▶ _Written exercise_: Reproduce each of the rows below word for word.
[Begin Record set]
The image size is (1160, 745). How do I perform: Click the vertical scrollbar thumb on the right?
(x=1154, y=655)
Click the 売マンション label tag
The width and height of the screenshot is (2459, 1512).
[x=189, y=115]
[End Record set]
▶ _Solution to this problem_:
The image size is (1160, 745). How do I perform: Click the vertical scrollbar thumb on the right?
(x=1154, y=655)
Click the 売マンション label tag
The width and height of the screenshot is (2459, 1512).
[x=189, y=115]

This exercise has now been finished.